Spojrzała na niego, marszcząc brwi.

— Co ci jest?

— Nic.

— Żałujesz, że mnie ze sobą zabrałeś. Ściągnął cugle.

— Przestaniesz? Ranisz mi serce. To ty żałujesz, że się ze mną wybrałaś.

Raederle też zatrzymała konia. Na jej twarzy odmalowała się rozpacz. Patrzyli na siebie oszołomieni, sfrustrowani. Za ich plecami zaryczał muł. Ruszyli dalej w ciężkim, dusznym milczeniu, od którego, tak jak z wieży bez drzwi, najwyraźniej nie było ucieczki.

Nagle Morgon zatrzymał oba konie i sprowadził je z drogi nad brzeg rzeki. Zgiełk ścichł; powietrze było tu czystsze i rozbrzmiewało łagodnym śpiewem ptactwa. Morgon przykląkł nad rzeką, napił się chłodnej, orzeźwiającej wody, a potem obmył nią twarz i skropił włosy. Widział w nurcie odbicie stojącej nad nim sztywno Raederle. Nie odrywając od tego odbicia wzroku, przykucnął. Po chwili odwrócił powoli głowę i spojrzał na dziewczynę.

Nie wiedział, jak długo tak na nią patrzył, ale w końcu drgnęła i uklękła obok niego.

— Jak możesz tak na mnie patrzeć?

— Wspominałem — odparł. Raederle zdjęła kapelusz. Pogłaskał ją po włosach. — Przez ostatnie dwa lata bardzo często o tobie myślałem. Teraz wystarczy mi odwrócić głowę i widzę cię obok siebie. Wciąż mnie to zaskakuje, mam wrażenie, że to jakieś czary.

— Morgonie, co z nami będzie? Boję się… tak się boję mocy, która we mnie drzemie.

— Zaufaj sobie.

— Nie potrafię. Widziałeś, jak ją wykorzystałam w Anuin. Nie byłam wtedy sobą; byłam cieniem innego dziedzictwa — tego, które próbuje cię zgładzić.

Przygarnął ją do siebie.

— Przywołałaś mnie tylko do porządku — wyszeptał. Tulił ją przez długą chwilę, potem podjął niepewnie: — Chcesz posłuchać zagadki?

Spojrzała na niego i uśmiechnęła się lekko.

— Posłuchać mogę.

— Żyła sobie kiedyś kobieta, góralka z Herun imieniem Arya, która kochała zwierzęta. Pewnego dnia znalazła maleńkie, czarne stworzonko, którego nazwy nie znała. Zabrała je do swojej chaty, nakarmiła, zaopiekowała się nim. Stworzonko rosło i rosło. Wyrosło tak, że z chaty czmychnęły wszystkie inne zwierzęta, i zostało tylko ono, ciemne, olbrzymie, bezimienne. Snuło się po izbach za przerażoną Aryą, która nie wiedziała, co z nim począć, i bała się z nim zadrzeć…

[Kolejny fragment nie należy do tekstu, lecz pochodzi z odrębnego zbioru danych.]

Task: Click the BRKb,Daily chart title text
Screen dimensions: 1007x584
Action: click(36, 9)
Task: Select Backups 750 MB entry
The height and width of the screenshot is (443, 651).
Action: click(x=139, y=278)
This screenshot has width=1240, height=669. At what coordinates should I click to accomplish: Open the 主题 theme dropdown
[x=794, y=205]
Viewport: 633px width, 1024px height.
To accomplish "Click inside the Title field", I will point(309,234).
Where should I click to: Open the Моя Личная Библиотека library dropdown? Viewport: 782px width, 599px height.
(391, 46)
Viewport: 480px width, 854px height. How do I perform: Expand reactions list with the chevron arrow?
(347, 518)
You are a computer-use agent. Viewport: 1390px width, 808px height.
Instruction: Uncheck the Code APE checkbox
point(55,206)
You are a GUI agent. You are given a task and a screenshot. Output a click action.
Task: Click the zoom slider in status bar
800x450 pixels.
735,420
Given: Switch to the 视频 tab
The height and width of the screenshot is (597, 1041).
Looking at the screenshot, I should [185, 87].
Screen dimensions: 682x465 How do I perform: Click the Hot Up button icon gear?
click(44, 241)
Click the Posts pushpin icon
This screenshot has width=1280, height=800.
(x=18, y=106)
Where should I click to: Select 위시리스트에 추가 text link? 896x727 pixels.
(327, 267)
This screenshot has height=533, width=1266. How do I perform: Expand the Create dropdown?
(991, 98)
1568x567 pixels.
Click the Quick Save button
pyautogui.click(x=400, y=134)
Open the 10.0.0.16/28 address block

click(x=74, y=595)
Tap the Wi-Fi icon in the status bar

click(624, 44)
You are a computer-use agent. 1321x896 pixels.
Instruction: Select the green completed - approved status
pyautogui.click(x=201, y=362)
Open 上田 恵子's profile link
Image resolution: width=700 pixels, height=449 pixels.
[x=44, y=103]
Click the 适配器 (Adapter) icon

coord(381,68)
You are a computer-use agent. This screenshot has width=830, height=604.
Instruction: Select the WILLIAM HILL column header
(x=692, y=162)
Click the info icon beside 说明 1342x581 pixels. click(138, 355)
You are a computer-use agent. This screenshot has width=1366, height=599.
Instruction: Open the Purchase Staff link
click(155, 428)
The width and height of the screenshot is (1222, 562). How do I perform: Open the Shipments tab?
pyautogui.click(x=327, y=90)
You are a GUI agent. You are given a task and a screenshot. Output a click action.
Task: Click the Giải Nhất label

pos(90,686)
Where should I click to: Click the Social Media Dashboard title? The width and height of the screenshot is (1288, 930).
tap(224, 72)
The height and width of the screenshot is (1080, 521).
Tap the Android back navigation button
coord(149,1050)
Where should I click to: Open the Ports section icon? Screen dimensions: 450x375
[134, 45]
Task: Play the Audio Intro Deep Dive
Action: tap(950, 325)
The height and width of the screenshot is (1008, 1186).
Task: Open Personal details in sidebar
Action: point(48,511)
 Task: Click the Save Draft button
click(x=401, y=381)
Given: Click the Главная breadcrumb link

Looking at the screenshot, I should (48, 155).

Raederle zakryła dłonią usta Morgona i wsparła głowę na jego ramieniu. Czuł bicie jej serca.

— I co zrobiła? — wyszeptała po chwili.

— A co ty zrobisz?

Czekał na jej odpowiedź, ale nawet jeśli jej udzieliła, to szum rzeki uniósł ją w dal, zanim dotarła do jego uszu.

Kiedy wrócili na drogę, było tam już pusto i cicho. Cienie wydłużyły się, słońce chyliło się ku zachodowi i kryło za koronami drzew. Morgonowi nie podobało się to, że są sami. Nic nie powiedział Raederle, ale odetchnął z ulgą, kiedy godzinę później dogonili dużą grupę podróżnych. Ich wozy, furmanki i konie stały przed gospodą, starą chałupą wielkości stodoły z przylegającymi do niej stajniami i kuźnią. Sądząc po dolatującym ze środka gwarze i wybuchach śmiechu, przybytek był dobrze zaopatrzony i interes się kręcił. Morgon napoił konie w korycie ustawionym pod stajniami. Marzył o piwie, ale wolał nie pokazywać się w gospodzie. Kiedy wrócili na drogę, cienie już zblakły; zmierzch wisiał przed nimi niczym widmo.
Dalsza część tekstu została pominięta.